- **Task directions**: Repeat the data that follows, keeping every character intact.

--------------------

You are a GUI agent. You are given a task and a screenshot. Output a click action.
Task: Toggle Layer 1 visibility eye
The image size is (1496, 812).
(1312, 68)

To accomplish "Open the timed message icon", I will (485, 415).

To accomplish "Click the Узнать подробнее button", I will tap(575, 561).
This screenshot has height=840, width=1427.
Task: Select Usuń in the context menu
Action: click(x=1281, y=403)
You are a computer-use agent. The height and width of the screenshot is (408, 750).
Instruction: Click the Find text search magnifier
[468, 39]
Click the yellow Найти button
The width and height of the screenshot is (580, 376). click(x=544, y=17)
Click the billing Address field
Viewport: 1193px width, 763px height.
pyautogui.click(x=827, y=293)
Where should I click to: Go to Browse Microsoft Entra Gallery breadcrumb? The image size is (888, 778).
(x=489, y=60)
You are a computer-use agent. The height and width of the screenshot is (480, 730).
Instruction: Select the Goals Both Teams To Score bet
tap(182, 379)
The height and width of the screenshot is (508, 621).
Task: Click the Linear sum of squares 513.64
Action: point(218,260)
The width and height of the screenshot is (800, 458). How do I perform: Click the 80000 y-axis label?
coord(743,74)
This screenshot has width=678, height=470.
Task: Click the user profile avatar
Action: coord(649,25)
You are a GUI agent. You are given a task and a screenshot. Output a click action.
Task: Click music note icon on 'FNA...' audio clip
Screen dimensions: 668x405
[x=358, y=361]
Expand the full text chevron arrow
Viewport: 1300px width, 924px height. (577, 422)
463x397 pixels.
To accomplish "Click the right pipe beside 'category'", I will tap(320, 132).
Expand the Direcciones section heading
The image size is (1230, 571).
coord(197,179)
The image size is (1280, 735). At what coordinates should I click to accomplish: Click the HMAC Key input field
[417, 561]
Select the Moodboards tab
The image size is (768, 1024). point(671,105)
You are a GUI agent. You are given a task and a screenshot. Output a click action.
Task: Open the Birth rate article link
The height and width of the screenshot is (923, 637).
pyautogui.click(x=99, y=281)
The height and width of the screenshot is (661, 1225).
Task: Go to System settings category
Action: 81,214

--------------------

- **Task response**:
You are a GUI agent. You are given a task and a screenshot. Output a click action.
Task: Toggle Layer 1 visibility eye
The image size is (1496, 812).
(1312, 68)

To accomplish "Open the timed message icon", I will (485, 415).

To accomplish "Click the Узнать подробнее button", I will tap(575, 561).
This screenshot has height=840, width=1427.
Task: Select Usuń in the context menu
Action: click(x=1281, y=403)
You are a computer-use agent. The height and width of the screenshot is (408, 750).
Instruction: Click the Find text search magnifier
[468, 39]
Click the yellow Найти button
The width and height of the screenshot is (580, 376). click(x=544, y=17)
Click the billing Address field
Viewport: 1193px width, 763px height.
pyautogui.click(x=827, y=293)
Where should I click to: Go to Browse Microsoft Entra Gallery breadcrumb? The image size is (888, 778).
(x=489, y=60)
You are a computer-use agent. The height and width of the screenshot is (480, 730).
Instruction: Select the Goals Both Teams To Score bet
tap(182, 379)
The height and width of the screenshot is (508, 621).
Task: Click the Linear sum of squares 513.64
Action: point(218,260)
The width and height of the screenshot is (800, 458). How do I perform: Click the 80000 y-axis label?
coord(743,74)
This screenshot has width=678, height=470.
Task: Click the user profile avatar
Action: coord(649,25)
You are a GUI agent. You are given a task and a screenshot. Output a click action.
Task: Click music note icon on 'FNA...' audio clip
Screen dimensions: 668x405
[x=358, y=361]
Expand the full text chevron arrow
Viewport: 1300px width, 924px height. (577, 422)
463x397 pixels.
To accomplish "Click the right pipe beside 'category'", I will tap(320, 132).
Expand the Direcciones section heading
The image size is (1230, 571).
coord(197,179)
The image size is (1280, 735). At what coordinates should I click to accomplish: Click the HMAC Key input field
[417, 561]
Select the Moodboards tab
The image size is (768, 1024). point(671,105)
You are a GUI agent. You are given a task and a screenshot. Output a click action.
Task: Open the Birth rate article link
The height and width of the screenshot is (923, 637).
pyautogui.click(x=99, y=281)
The height and width of the screenshot is (661, 1225).
Task: Go to System settings category
Action: 81,214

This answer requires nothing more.